找到两个数组之间的非常见元素

In an interview it was asked to find non- common elements between two string arrays.

在一次采访中,人们被要求在两个字符串数组之间找到非常见的元素。

Eg: String a[]={"a","b","c","d"}; 
String b[]={"b","c"}; 
O/p should be a,d

I have answered to the question that in Java Set is implemented using HashTable. The code with Set is much simpler:

我回答了Java Set中使用HashTable实现的问题。

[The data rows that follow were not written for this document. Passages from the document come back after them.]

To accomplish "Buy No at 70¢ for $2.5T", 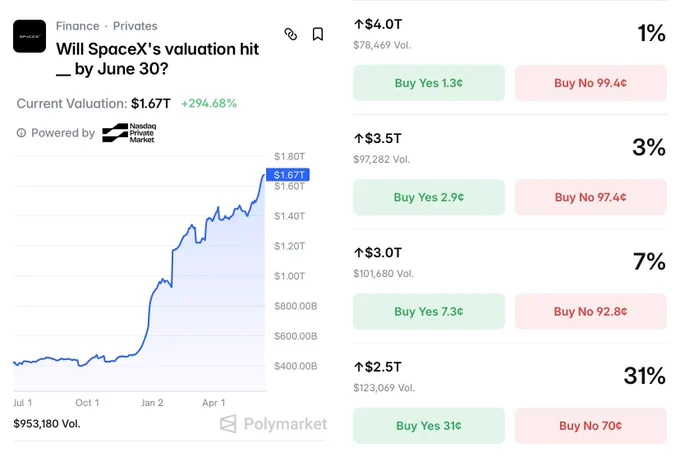I will (590, 426).
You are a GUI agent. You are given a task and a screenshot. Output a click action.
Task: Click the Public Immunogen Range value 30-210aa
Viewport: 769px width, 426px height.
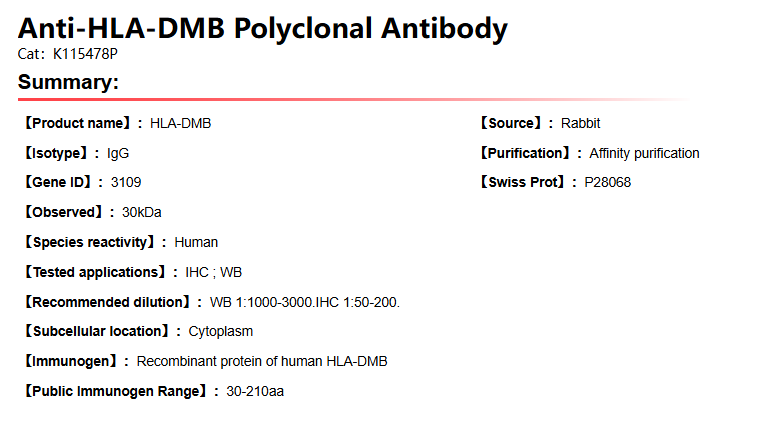pos(255,391)
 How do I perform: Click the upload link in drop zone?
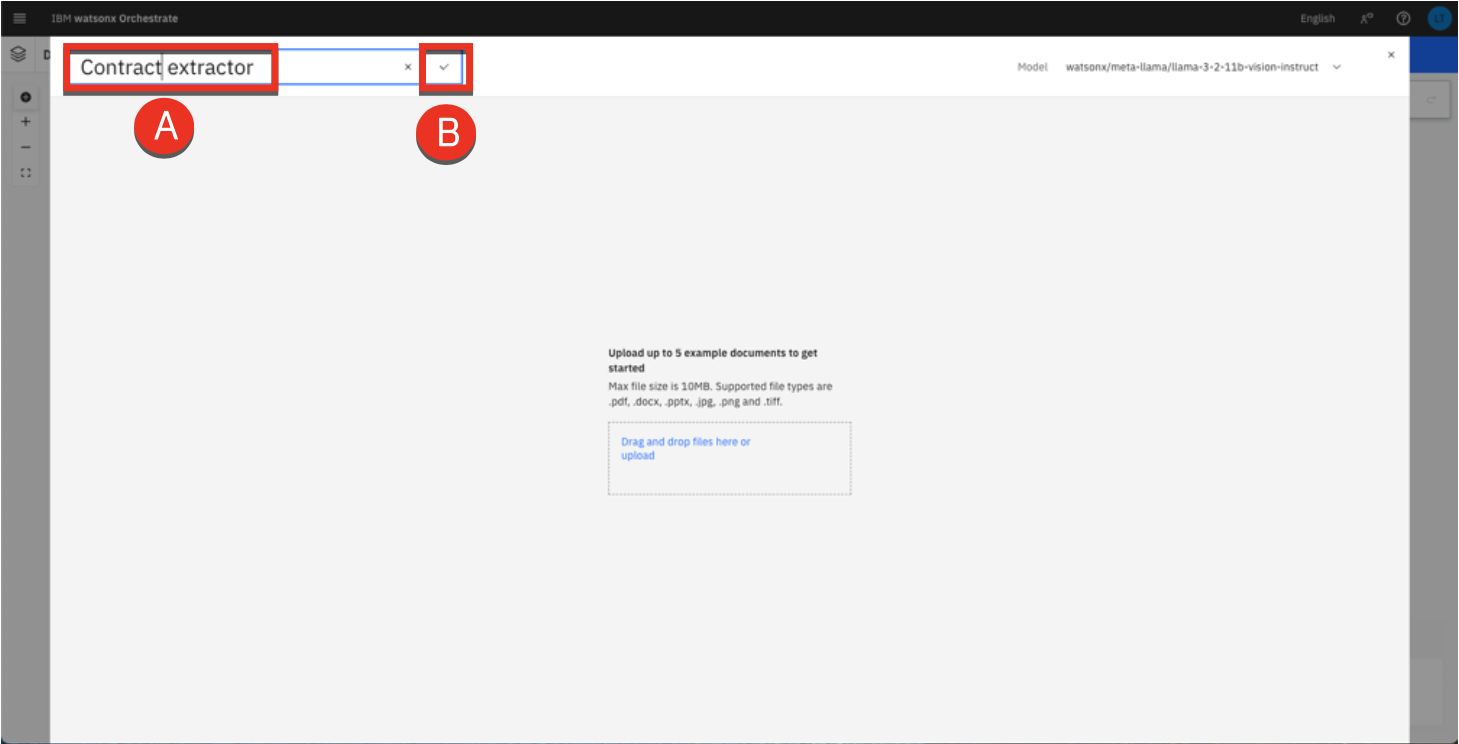pos(637,456)
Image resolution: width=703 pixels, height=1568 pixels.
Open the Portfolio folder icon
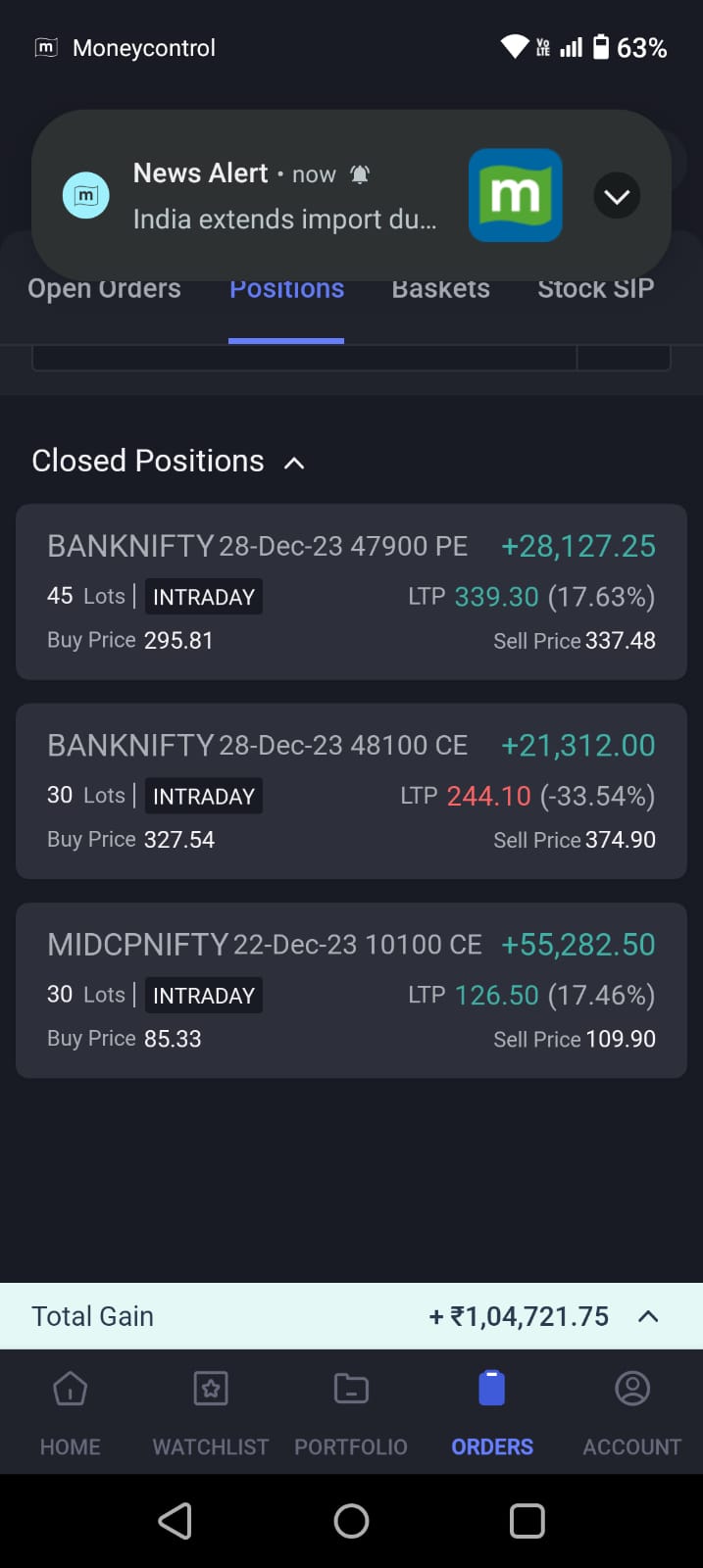(351, 1389)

使用Set的代码更简单:

String[] a = {"a","b","c","d"};
String[] b = {"b", "c"};

Set<String> set = new HashSet<>(a.length);
for(String s : a){
    set.add(s);
}
for(String s : b){
    set.remove(s);
}
return set;

now my query is that is there any other better approach to achieve this

现在我的问题是,有没有其他更好的方法来实现这一目标

6 个解决方案

#1

You can shorten the code by

您可以缩短代码

TreeSet set = new TreeSet(Arrays.asList(a));
set.removeAll(Arrays.asList(b));

Demo

#2

If [x,y], [x,z] should yield [y,z] here's what I suggest:

如果[x,y],[x,z]应该产生[y,z],这就是我的建议:

String[] a = {"a","b","c","d"};
String[] b = {"b", "c", "x"};

Set<String> set = new HashSet<>(Arrays.asList(a));
for (String s : new HashSet<>(Arrays.asList(b)) {
    if (!set.add(s))    // if it's already present
        set.remove(s);  // remove it from the result
}

If on the other hand, [x,y], [x,z] should yield [y], I would suggest

另一方面,如果[x,y],[x,z]应该产生[y],我建议

Set<String> set = new HashSet<>(Arrays.asList(a));
set.removeAll(Arrays.asList(b));

#3

In effect, this expands upon Jon Skeet's answer, but does so using Java 8's streams.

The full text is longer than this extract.